___ EXERCISE MATERIALS ___

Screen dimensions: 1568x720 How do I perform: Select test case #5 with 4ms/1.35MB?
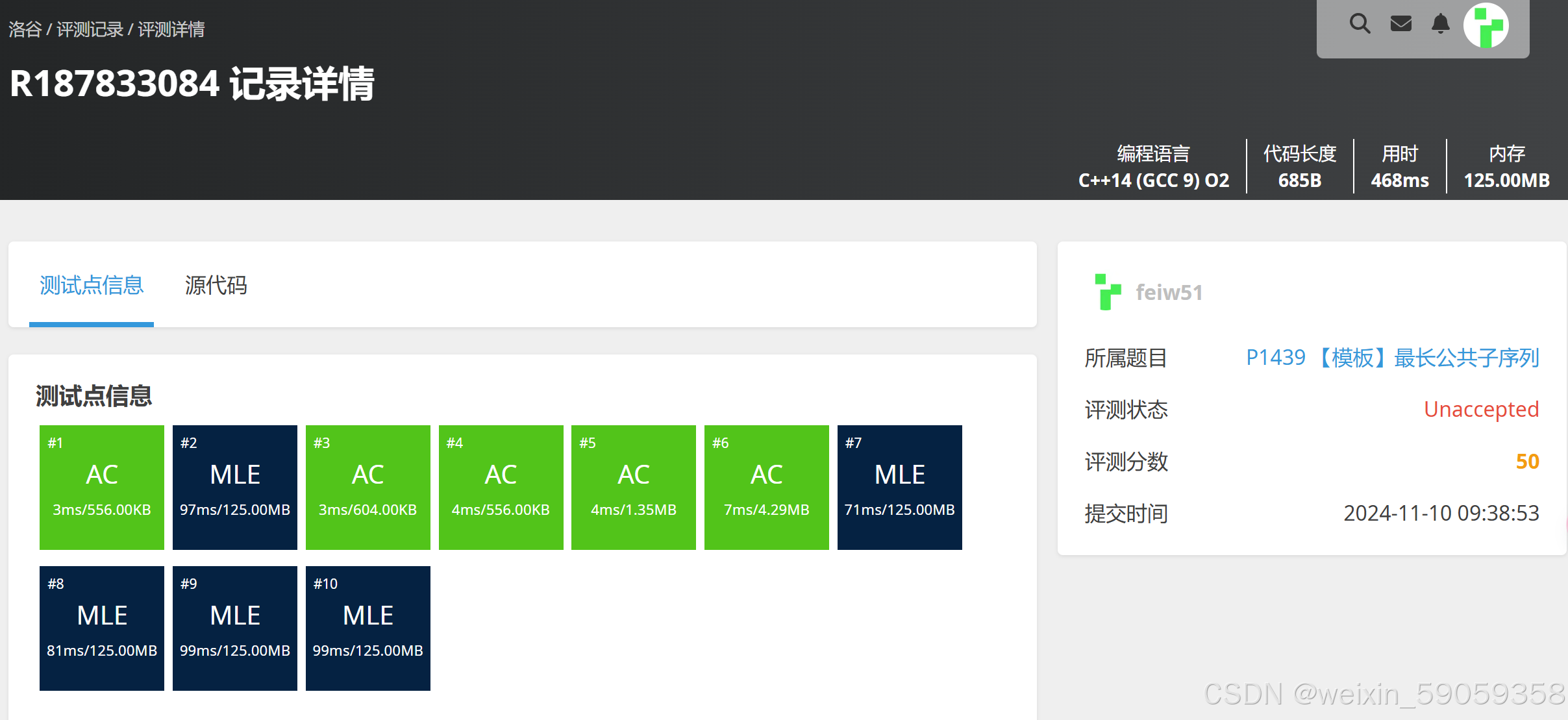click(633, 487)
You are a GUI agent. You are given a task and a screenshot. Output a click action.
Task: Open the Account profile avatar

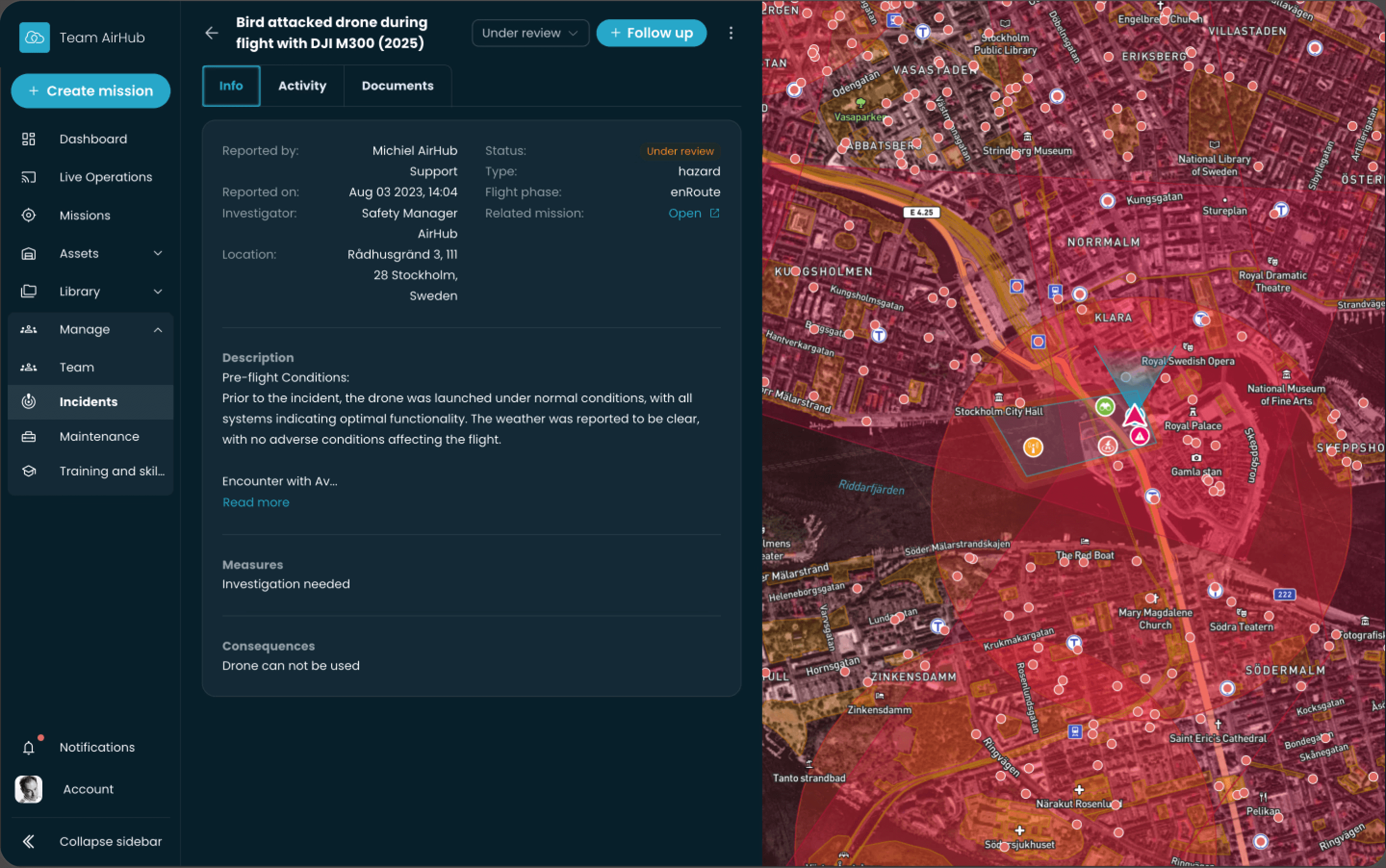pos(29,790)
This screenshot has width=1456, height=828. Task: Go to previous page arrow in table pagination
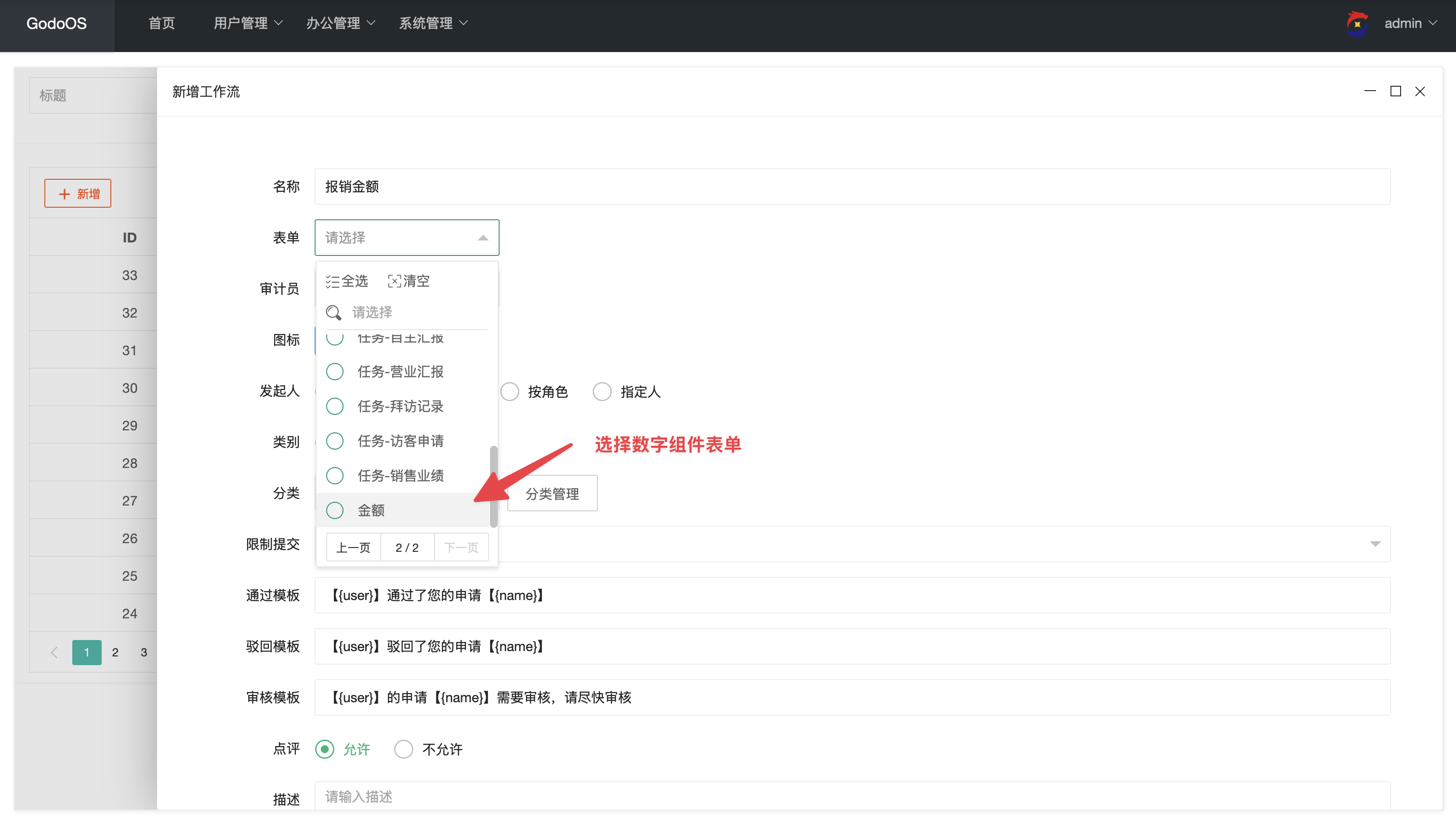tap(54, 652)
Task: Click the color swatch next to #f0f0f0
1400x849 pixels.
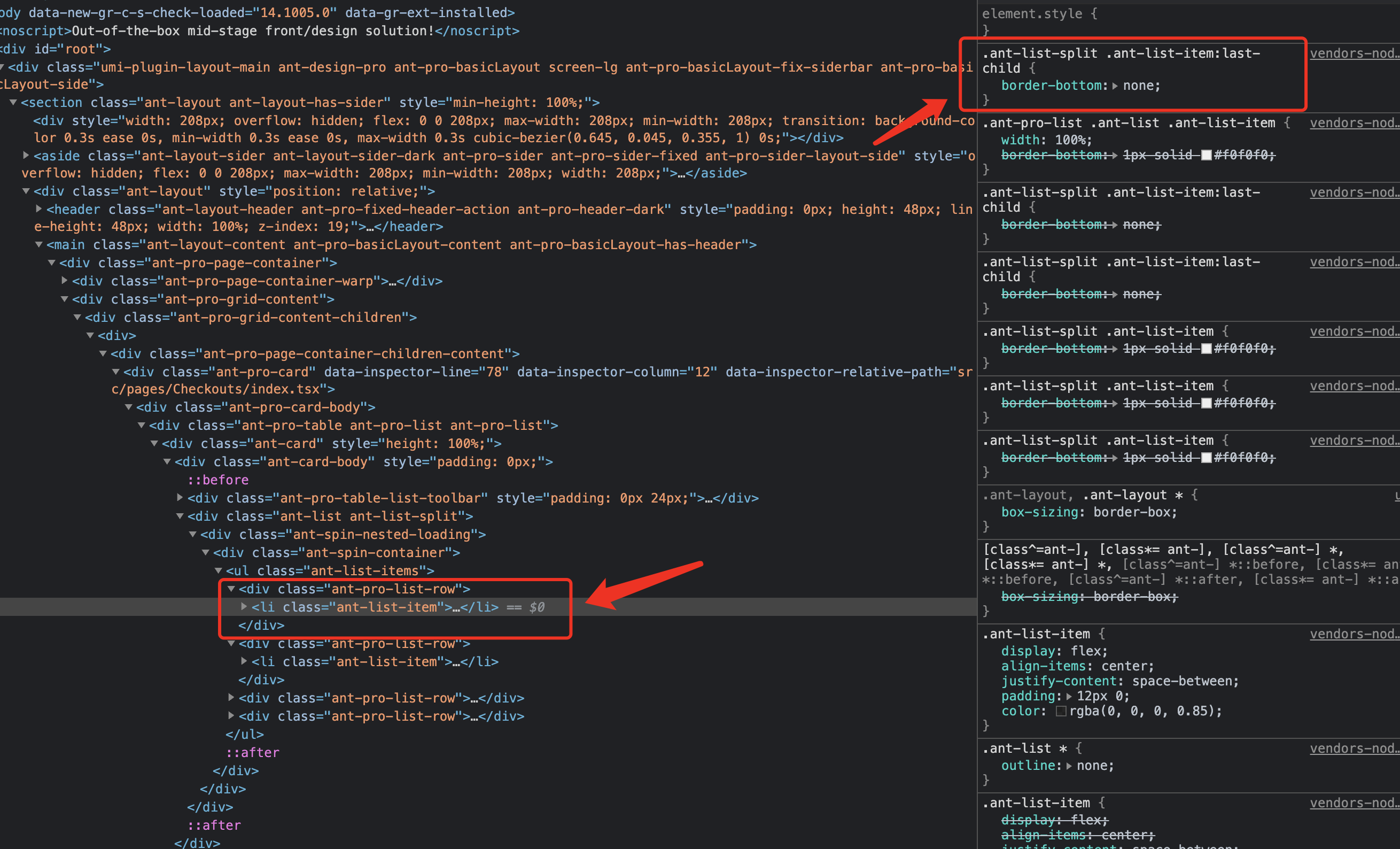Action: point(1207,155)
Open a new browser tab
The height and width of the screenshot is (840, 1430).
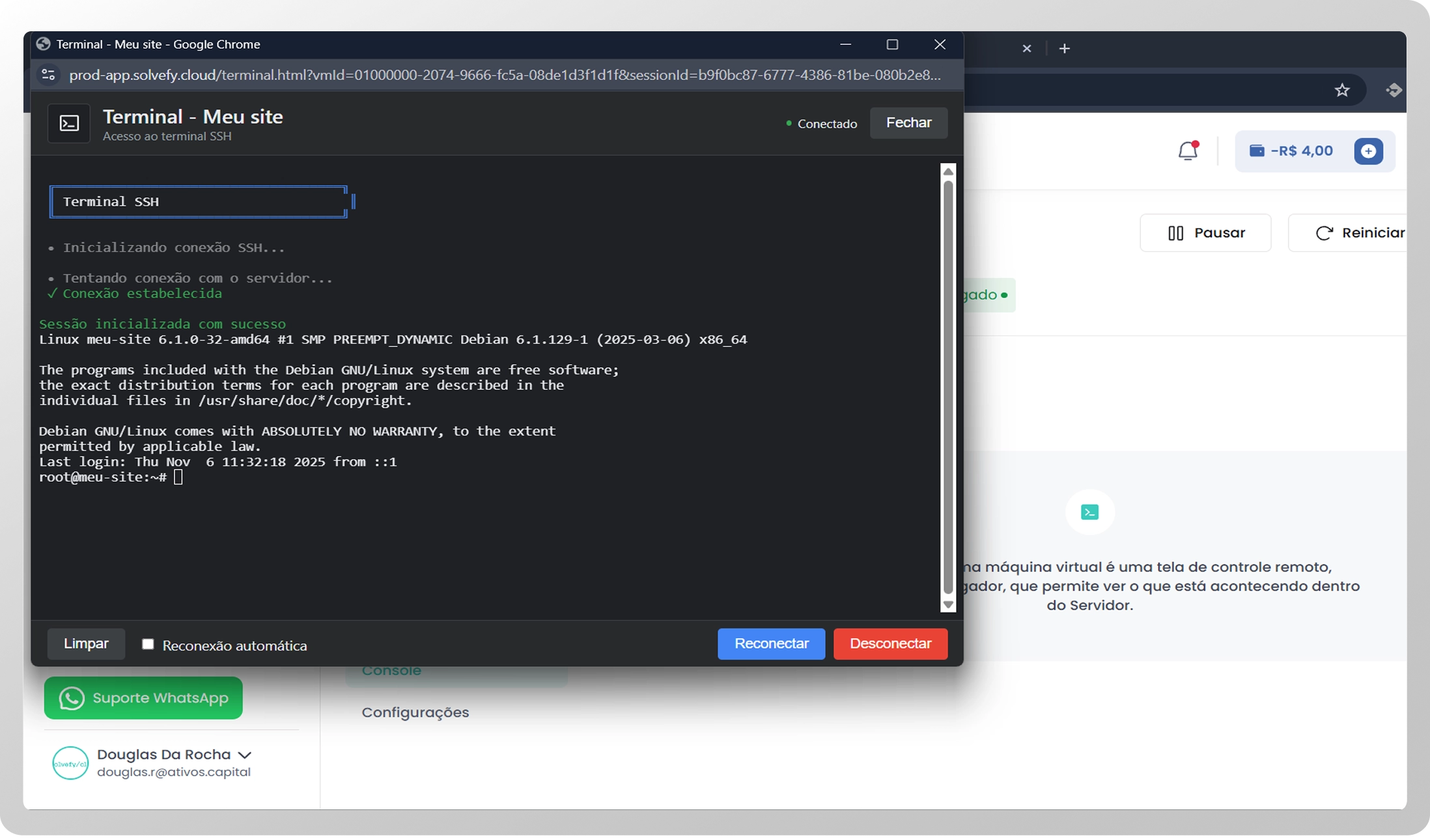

___

* _WHAT YOU HAVE TO DO_: No pictures belong in the output. It should reproduce exactly the lines from the one containing "Task: Click the color swatch next to #f0f0f0" through the end of the data, both ends included.

* _REPLY TO THE TASK_:
Task: Click the color swatch next to #f0f0f0
1400x849 pixels.
Action: point(1207,155)
Open a new browser tab
The height and width of the screenshot is (840, 1430).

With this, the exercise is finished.